#### [Data to use]
# # # #

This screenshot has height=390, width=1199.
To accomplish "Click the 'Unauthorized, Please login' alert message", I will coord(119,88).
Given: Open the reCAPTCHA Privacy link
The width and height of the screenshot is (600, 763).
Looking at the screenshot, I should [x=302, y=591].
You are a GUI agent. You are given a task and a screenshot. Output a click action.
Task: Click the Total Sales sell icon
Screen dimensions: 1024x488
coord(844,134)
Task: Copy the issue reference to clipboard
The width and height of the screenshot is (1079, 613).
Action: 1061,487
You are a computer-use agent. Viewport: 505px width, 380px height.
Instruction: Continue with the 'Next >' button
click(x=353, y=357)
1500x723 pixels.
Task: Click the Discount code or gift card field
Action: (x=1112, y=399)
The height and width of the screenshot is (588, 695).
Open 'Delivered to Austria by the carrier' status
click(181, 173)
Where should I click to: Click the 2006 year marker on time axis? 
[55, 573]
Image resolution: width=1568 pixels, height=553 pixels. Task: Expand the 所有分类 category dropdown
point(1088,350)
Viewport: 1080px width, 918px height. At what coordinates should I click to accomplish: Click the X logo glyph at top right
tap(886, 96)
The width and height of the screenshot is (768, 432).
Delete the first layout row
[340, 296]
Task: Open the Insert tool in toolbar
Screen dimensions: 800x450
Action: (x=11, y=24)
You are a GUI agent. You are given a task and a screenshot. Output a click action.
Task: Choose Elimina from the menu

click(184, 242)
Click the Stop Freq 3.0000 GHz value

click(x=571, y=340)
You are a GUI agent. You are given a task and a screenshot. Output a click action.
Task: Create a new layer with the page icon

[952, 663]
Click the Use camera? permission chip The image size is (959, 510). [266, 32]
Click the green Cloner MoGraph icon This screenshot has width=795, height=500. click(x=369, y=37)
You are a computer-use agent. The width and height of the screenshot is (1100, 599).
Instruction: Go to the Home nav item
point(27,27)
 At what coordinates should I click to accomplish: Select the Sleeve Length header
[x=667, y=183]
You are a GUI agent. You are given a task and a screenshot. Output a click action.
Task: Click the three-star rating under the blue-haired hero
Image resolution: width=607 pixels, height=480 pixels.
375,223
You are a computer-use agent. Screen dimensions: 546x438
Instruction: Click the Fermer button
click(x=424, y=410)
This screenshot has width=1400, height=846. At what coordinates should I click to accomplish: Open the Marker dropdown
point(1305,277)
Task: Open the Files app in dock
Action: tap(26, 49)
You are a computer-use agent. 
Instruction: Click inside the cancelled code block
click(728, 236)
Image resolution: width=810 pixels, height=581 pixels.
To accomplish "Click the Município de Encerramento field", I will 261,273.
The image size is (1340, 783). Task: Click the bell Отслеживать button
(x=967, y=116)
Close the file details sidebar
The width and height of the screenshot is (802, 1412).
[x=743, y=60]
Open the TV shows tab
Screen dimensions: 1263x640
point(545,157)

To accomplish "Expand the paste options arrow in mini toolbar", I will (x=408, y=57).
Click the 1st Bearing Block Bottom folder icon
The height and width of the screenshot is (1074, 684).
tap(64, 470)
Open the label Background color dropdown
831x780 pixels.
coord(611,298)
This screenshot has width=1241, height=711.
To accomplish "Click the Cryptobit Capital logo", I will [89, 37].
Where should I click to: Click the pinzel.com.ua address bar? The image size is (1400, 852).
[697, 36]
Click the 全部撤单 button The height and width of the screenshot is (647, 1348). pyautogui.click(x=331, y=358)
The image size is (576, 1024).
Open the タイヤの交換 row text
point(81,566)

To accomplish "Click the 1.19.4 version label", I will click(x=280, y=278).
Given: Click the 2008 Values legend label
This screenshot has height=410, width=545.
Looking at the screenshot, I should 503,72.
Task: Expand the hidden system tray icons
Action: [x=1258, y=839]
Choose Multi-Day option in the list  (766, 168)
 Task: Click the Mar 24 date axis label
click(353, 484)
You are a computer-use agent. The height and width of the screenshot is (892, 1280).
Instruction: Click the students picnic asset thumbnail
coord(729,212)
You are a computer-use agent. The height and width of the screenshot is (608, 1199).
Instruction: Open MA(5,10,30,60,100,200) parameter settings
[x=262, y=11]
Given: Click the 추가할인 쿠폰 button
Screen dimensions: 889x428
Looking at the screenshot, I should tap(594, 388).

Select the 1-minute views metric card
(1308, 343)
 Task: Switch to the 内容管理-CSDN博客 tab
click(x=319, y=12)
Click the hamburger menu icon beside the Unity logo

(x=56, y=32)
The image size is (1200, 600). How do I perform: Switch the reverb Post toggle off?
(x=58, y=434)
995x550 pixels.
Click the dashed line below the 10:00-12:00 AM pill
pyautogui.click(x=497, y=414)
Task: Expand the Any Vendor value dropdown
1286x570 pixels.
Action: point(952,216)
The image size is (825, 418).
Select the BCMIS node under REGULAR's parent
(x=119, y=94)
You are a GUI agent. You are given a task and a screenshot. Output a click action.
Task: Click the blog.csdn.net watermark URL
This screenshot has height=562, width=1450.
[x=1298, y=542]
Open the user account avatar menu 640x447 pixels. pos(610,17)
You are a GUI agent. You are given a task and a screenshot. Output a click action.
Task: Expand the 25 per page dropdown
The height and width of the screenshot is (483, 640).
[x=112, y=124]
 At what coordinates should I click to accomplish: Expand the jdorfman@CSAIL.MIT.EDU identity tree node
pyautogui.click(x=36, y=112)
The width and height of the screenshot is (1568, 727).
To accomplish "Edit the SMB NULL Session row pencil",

# # # #

#### [What needs to be done]
If a line in the listing contains "toolbar", it counts. Say how many lines count, with no other words.

#### [Solution to the exercise]
2